## Data under study
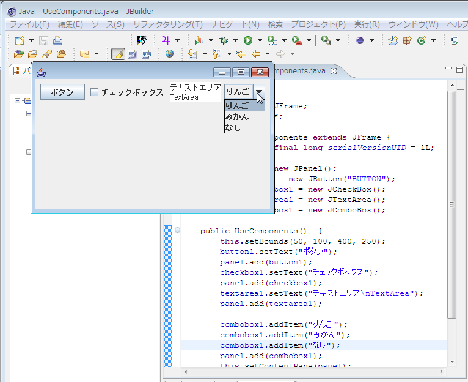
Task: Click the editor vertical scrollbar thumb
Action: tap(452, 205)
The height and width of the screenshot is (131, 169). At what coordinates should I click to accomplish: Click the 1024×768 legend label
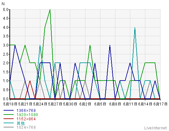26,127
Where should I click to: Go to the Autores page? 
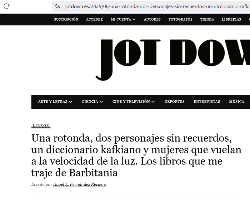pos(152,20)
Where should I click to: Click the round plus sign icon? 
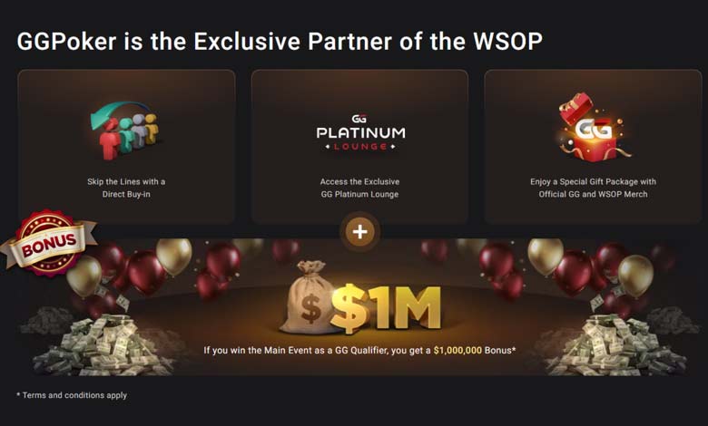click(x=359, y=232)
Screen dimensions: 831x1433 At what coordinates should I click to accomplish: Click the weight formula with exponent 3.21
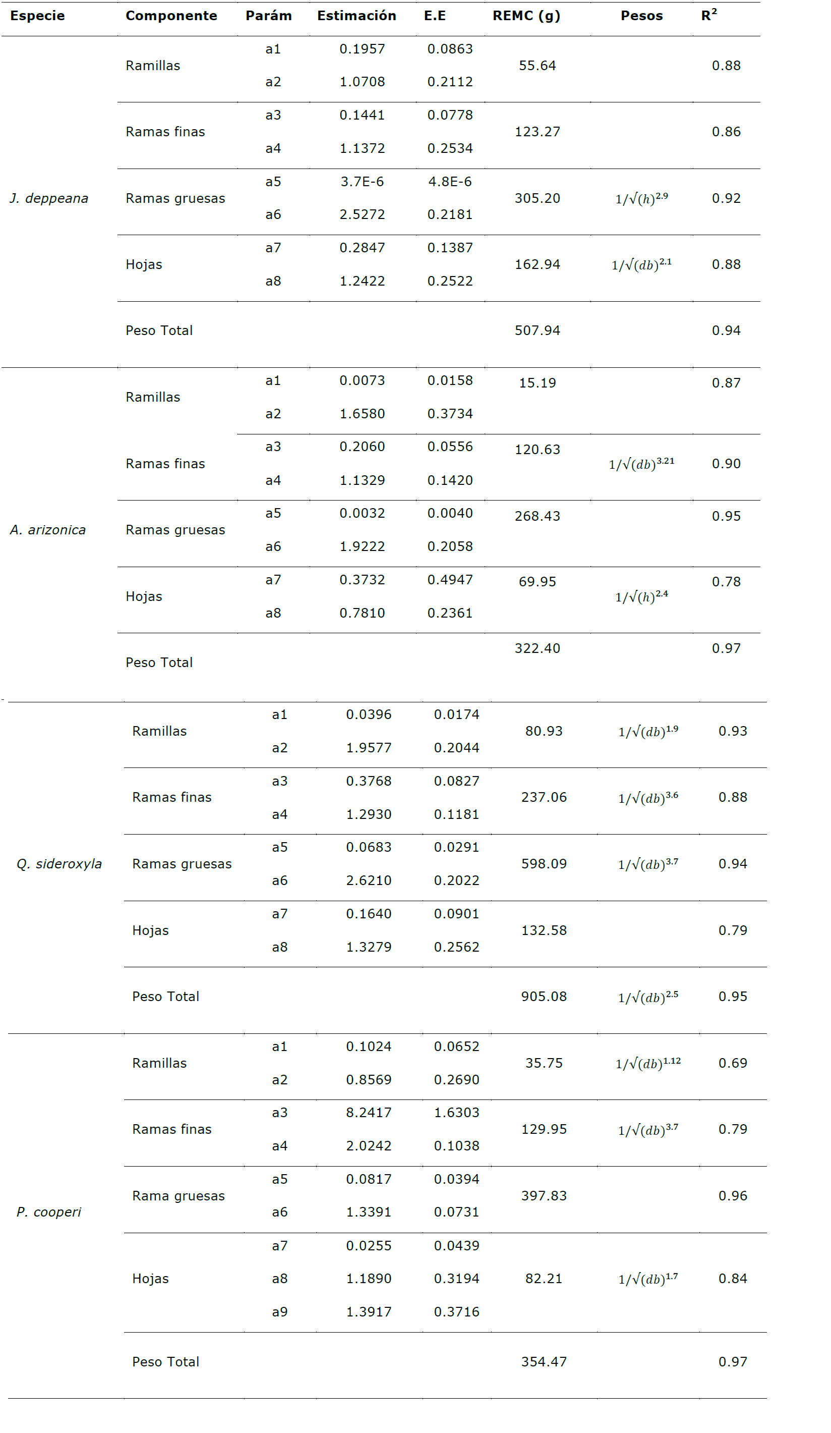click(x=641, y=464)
---
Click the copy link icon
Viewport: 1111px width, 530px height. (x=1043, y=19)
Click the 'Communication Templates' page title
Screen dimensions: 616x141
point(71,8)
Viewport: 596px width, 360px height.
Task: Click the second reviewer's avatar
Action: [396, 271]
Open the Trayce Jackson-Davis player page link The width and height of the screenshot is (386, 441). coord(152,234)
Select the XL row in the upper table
==
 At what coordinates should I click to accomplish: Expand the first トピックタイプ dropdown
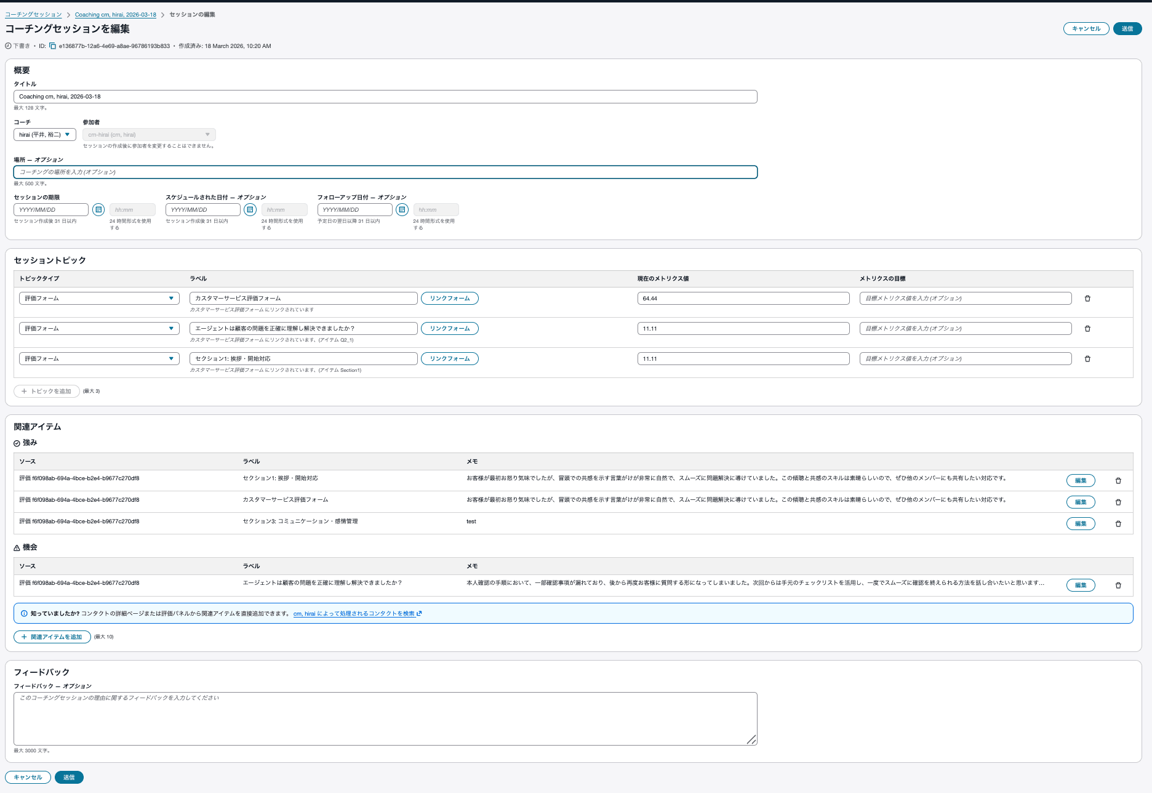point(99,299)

## Work task
Begin with the line that has "Click the 'Communication" in the listing above and end after the line that has "Select the XL row in the upper table"; output those lines exactly.

## The completed task
Click the 'Communication Templates' page title
Screen dimensions: 616x141
point(71,8)
Viewport: 596px width, 360px height.
Task: Click the second reviewer's avatar
Action: [396, 271]
Open the Trayce Jackson-Davis player page link The width and height of the screenshot is (386, 441). coord(152,234)
Select the XL row in the upper table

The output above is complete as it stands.